What have you resolved on New Year's Eve the last few years? To lose weight? Exercise more? Save money? This year, rather than the classic standbys, how about resolving to take advantage of more cultural offerings?
When was the last time you went to a museum? They've changed, you know. No longer are museums the stuffy pretension palaces of your youth, where curators seemed to delight in making exhibits bloodlessly academic. Today museums want you to enjoy yourself while being exposed to great art or antiquities.
And it's not just Tutankhamen's gold funerary mask that draws people; museum curators have figured out how to breathe life into American folk art, industrial design and even exhibits as seemingly sleep-inducing as Medieval Europe's tomb sculptures.
For some, the expense of going to museums keeps them away. As an avid purveyor of museums, I know how the creeping inflation of admission prices — where many institutions now charge $15 or more — can be a real barrier. But this year I found a program that lets you into nearly 500 art, cultural and history museums around North America for free by becoming a member of one museum at a donation level of at least $100. Of course, not everyone has the capacity to join a museum for $100 or more, though it may also qualify as a tax deduction. But for those who can swing it, this is the most amazing opportunity for art appreciators since Claude Monet and Pierre-Auguste Renoir propped their easels along the Seine for passersby to glimpse. And almost no one knows about it.
Allow me to introduce you to NARM, the North American Reciprocal Museum program. If you join one of the participating museums at the level that qualifies for a gold NARM sticker, (see the list at tinyurl.com/dcxeqp) it is as if you have joined them all. NARM entitles you to free admission as well as member discounts at museum shops, concerts and lecture offerings. The idea is to give higher-dollar members an incentive premium, which is why the NARM rules say participating museums must require at least a $100 donation for a museum member to obtain a NARM sticker. (Some museums charge more for that privilege, so call around to find the best deal.)
Let me tell you about my fabulous year on NARM.

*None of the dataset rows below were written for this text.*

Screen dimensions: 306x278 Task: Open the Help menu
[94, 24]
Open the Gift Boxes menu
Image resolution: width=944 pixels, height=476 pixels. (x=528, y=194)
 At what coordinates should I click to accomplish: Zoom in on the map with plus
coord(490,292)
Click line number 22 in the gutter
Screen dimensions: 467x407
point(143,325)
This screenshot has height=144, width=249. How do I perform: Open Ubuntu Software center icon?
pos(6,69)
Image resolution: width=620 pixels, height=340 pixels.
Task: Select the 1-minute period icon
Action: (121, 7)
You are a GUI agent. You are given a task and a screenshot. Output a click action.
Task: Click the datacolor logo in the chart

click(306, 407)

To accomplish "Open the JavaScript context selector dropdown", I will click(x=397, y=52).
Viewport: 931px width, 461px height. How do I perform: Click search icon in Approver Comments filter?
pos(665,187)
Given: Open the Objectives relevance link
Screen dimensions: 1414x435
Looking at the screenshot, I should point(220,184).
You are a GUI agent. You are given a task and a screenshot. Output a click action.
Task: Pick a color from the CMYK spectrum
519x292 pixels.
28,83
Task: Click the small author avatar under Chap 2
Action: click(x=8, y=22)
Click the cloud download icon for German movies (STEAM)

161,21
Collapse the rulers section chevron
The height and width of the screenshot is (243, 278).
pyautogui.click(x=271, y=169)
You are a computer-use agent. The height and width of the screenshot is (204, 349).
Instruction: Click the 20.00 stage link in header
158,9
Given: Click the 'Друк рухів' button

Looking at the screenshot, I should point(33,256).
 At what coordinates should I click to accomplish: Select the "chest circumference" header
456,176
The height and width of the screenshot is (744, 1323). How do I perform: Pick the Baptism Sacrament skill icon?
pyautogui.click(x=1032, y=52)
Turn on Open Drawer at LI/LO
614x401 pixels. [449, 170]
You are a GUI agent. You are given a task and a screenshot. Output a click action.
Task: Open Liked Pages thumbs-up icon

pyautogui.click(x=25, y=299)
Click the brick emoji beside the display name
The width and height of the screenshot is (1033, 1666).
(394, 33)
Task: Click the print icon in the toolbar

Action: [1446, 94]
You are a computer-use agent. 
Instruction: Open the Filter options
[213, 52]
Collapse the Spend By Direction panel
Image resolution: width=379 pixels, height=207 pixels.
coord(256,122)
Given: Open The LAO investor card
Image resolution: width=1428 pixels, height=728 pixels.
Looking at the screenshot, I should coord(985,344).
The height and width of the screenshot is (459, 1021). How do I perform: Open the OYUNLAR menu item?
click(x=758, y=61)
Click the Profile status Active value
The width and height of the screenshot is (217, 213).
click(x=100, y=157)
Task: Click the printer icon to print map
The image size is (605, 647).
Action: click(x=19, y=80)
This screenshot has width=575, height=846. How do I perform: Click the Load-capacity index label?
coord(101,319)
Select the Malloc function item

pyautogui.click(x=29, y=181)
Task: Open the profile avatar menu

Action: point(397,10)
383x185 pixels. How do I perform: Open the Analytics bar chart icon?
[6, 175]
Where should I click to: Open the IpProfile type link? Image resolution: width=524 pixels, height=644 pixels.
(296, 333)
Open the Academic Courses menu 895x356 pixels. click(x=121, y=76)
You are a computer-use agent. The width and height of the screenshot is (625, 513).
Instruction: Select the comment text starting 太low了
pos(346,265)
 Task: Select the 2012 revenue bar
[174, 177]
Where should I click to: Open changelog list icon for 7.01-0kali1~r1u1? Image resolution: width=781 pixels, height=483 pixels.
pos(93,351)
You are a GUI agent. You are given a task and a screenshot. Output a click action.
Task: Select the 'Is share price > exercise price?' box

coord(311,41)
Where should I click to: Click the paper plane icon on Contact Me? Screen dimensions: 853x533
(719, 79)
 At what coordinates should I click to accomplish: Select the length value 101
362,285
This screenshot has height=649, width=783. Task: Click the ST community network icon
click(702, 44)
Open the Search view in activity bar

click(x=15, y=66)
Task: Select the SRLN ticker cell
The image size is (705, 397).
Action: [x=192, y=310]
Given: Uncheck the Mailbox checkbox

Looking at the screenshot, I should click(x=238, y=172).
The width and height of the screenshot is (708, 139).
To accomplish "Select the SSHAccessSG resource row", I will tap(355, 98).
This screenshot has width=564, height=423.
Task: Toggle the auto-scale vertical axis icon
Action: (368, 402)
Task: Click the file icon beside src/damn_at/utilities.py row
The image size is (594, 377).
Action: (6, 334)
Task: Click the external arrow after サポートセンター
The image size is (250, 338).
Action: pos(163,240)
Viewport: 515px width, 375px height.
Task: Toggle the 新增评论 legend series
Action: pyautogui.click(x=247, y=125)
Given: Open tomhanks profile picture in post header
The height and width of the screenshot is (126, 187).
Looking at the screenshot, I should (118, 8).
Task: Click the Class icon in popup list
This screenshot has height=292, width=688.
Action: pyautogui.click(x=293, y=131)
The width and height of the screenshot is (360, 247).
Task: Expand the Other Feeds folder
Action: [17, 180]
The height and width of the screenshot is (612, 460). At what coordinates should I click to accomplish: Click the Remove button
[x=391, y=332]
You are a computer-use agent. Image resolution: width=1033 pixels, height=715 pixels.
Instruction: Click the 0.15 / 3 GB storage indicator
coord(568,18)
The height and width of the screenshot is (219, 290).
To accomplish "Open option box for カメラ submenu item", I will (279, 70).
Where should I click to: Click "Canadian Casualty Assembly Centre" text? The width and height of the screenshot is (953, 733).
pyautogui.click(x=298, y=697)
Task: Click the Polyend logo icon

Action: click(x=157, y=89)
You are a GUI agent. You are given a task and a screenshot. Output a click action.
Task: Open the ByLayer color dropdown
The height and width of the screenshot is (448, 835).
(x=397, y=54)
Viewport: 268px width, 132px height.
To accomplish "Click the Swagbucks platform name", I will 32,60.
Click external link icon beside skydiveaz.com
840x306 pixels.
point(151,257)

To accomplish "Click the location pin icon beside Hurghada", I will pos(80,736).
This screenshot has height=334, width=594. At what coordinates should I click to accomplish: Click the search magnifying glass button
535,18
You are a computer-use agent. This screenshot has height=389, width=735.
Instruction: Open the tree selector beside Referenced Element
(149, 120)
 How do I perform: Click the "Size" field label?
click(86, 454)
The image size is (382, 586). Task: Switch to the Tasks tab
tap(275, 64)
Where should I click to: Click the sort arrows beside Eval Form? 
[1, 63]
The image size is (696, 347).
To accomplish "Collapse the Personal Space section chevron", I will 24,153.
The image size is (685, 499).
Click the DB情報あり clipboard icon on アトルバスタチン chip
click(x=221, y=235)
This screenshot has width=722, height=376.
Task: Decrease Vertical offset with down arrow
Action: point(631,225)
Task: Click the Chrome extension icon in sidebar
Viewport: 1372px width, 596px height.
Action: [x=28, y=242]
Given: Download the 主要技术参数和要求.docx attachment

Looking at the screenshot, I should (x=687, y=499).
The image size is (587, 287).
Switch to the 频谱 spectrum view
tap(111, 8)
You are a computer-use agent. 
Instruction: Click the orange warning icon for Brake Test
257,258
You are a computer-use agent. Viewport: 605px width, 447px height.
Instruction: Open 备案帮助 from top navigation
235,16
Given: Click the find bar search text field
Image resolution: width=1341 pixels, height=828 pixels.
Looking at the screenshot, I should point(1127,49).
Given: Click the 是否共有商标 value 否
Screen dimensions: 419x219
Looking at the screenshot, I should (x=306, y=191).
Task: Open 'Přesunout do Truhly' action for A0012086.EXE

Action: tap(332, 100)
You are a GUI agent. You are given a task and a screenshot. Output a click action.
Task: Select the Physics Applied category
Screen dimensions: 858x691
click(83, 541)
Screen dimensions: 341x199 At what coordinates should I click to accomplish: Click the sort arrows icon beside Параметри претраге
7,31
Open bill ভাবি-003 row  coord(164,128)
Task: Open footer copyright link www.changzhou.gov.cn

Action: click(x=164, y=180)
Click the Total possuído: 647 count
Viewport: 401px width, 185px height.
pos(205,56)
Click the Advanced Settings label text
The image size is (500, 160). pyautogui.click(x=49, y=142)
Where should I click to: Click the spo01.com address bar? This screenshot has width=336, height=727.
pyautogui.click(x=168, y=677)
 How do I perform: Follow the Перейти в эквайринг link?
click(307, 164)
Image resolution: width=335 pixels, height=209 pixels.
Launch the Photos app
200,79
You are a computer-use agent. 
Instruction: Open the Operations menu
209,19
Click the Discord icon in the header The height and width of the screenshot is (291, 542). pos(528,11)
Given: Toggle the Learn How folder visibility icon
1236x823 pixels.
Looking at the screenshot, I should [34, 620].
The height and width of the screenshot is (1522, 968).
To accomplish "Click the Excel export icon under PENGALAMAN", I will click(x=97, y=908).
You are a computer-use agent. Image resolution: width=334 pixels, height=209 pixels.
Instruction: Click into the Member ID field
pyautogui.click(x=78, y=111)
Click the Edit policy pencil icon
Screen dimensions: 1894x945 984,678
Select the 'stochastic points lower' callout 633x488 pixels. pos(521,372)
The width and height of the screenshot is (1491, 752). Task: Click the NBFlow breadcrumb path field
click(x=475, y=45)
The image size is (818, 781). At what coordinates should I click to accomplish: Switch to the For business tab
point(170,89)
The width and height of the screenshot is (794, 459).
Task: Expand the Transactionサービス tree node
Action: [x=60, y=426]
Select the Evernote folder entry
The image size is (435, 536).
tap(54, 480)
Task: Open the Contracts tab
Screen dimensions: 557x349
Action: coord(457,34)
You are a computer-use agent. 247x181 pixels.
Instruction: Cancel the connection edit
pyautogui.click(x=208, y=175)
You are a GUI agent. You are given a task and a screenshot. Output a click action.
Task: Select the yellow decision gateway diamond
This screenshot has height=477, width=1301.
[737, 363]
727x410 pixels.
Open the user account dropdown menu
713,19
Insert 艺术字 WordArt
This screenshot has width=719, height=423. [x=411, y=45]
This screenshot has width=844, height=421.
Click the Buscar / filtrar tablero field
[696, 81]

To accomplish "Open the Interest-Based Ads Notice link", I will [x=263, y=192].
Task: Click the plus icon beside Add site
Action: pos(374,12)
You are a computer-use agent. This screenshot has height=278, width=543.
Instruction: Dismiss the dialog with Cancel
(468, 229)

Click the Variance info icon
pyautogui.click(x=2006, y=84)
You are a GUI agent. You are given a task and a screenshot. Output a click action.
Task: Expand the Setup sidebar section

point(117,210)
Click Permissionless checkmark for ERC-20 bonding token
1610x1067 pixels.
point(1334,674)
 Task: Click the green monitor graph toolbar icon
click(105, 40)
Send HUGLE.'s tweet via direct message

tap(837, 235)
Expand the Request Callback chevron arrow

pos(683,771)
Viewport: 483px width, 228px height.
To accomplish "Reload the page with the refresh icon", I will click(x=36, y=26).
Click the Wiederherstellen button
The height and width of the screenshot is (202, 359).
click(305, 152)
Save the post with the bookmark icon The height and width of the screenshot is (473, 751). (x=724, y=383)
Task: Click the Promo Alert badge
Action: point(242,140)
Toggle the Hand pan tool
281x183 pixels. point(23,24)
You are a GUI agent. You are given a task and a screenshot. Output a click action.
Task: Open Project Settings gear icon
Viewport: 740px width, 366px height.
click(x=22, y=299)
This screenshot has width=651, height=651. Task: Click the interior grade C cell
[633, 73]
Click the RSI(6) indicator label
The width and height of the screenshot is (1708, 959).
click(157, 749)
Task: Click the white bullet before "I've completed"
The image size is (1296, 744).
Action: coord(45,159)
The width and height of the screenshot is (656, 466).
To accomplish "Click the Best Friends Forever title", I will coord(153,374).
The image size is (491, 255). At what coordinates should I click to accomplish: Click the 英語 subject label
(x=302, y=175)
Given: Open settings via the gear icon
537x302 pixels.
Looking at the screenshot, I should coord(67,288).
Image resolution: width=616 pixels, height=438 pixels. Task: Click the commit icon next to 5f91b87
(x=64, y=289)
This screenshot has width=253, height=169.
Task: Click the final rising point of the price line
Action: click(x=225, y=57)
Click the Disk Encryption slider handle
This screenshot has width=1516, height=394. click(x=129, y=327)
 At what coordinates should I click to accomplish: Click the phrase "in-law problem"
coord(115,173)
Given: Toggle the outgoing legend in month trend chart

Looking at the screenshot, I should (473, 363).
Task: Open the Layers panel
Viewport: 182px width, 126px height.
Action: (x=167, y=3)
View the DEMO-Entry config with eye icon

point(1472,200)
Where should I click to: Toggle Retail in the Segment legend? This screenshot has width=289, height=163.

Living in St. Petersburg turns out to be a little corner of NARM heaven. All the major art institutions take part. My golden ticket, which comes from my membership to the Morean Arts Center, gains me entry to the world renowned Salvador Dalí Museum, St. Petersburg's exceptional Museum of Fine Arts, the incomparable Ringling Museum of Art in Sarasota, the new Tampa Museum of Art, as well as a number of other regional favorites.
So far, 49 museums in Florida alone are part of NARM. The volunteer manager of the program, Virginia Phillippi, who works at the Greenville County Museum of Art in South Carolina, says that the program currently has 468 participating museums and cultural institutions across North America, adding 15 to 20 each quarter. She does little marketing. Still, more and more keep joining.
My travels took me this year to Austin, San Antonio and Dallas, Texas, as well as Washington, D.C., and at each location my NARM card was at the ready and advantageous. The only glitch I encountered was when I went to the Phillips Collection in Washington to see a special showing of works by Georgia O'Keeffe only to be told my NARM card wouldn't qualify me for free admission. It was a mistake on the museum's part, according to NARM manager Phillippi, who says that sometimes a museum staff doesn't fully appreciate the rules. Special shows can be excluded, but only if that is established in advance.
Some of my favorite museums are part of NARM, from big ones (though not the grand dame Metropolitan in Manhattan — yet), to the smaller jewels, such as the Bata Shoe Museum (yes, shoes!) in Toronto, and the Brandywine River Museum in Chadds Ford, Pa., which features works by the Wyeths, a great American family of artists.
Now that you know, let NARM be your cultural passport for the new year. Finally, a resolution that doesn't involve eliminating carbs or joining a gym.